In these study sections, both researchers were neuroscientists and had good fundamental understandings of how to relieve pain in the brain or in the periphery. The set of sections were also grouped with individuals who had done this before, who had commercialized assets, so they understand the different obstacles that could occur. They knew what could happen. They evaluated us based on both their scientific rigor as well as the commercialization potential. And because it goes through such a thorough process, the funding rate has sometimes been in the single digits.

You learn a lot from the process, and you really streamline, so that as you execute, you're doing so the best way possible. There are a lot of market resources that they share through the EIR (entrepreneurs-in-residence) Program that can give you feedback on different things. It's a good networking opportunity. Obviously, you learn a lot from other people that are going through it.

In regard to what’s happening now with NIH, the main thing to do is diversify. You raise both non-dilutive funding through NIH which is the very best, obviously, and then as well as dilutive and to try to move the program forward.

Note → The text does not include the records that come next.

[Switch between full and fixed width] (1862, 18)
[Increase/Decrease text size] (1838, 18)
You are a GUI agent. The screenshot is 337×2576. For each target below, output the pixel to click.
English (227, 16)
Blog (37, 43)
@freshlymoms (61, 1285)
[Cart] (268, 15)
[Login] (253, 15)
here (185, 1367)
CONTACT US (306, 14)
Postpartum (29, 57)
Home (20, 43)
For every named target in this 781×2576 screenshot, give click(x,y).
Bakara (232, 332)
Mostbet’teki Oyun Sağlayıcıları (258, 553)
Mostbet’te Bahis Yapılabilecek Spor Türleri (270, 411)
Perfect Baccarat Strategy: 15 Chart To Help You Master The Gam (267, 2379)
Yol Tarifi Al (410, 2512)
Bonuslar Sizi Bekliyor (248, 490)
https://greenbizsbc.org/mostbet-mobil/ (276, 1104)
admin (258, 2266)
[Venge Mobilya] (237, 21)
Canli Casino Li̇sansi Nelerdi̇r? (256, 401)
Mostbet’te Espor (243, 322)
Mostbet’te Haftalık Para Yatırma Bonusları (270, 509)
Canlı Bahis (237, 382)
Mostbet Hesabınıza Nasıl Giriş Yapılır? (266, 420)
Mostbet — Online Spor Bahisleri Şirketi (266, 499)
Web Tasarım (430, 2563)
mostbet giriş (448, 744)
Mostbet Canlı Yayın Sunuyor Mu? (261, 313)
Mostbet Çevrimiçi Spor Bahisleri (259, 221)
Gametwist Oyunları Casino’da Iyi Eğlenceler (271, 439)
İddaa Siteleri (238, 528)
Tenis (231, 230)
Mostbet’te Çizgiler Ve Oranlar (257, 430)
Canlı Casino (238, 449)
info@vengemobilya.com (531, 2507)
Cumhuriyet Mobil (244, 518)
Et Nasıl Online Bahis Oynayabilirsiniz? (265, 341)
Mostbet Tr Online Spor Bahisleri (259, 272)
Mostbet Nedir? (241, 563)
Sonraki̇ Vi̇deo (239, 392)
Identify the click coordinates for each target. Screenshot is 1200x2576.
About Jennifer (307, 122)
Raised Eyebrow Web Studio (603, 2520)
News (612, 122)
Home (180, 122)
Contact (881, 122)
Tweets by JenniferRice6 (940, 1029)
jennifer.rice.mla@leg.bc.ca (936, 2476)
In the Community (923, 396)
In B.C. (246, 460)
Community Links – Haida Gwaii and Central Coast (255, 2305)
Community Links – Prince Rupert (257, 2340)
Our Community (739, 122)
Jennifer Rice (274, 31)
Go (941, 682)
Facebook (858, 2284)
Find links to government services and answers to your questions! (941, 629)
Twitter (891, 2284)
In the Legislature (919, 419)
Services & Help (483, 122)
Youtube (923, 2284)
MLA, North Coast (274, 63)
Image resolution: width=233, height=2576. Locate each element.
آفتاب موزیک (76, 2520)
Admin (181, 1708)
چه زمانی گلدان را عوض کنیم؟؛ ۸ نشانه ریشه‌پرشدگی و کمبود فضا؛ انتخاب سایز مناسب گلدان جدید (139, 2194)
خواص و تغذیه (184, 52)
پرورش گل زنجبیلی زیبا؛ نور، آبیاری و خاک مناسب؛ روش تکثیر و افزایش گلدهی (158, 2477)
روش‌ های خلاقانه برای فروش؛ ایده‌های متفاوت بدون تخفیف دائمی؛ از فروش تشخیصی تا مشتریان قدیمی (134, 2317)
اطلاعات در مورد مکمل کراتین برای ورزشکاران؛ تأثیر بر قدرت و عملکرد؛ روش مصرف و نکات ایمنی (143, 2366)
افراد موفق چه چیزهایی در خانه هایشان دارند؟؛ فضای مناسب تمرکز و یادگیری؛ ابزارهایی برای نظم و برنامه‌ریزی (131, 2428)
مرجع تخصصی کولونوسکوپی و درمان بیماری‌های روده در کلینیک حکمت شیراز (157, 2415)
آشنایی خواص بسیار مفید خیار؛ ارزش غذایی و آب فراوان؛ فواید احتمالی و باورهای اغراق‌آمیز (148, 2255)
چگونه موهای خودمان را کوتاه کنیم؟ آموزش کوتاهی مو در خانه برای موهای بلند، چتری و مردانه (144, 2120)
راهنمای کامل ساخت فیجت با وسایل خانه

PE:How risky is the traditional pain medication market still to this day?
Bazan: The pain market has really had a blemish on it going as far back as 15-to-20 years. I think there were not well-validated targets that were being developed based on not the most stringent science. When these molecules were being developed into clinical trials, the endpoints that were being utilized were questionable. One of the challenges with pain is that the endpoints are have to be really well designed, because pain is something that is subjective.

In clinical medicine, pain is something that a patient says that they feel. Your assessment of pain, your threshold, may be much higher than mine, or vice versa. It's so important when designing a trial to objectify something that's objective as much as possible. Clearly there's a science to that. There are individuals and a few groups that have had a lot of experience and success doing that, and that has obviously come with experience in the last 10-15 years.

I think we're now, fortunately, in a really good state.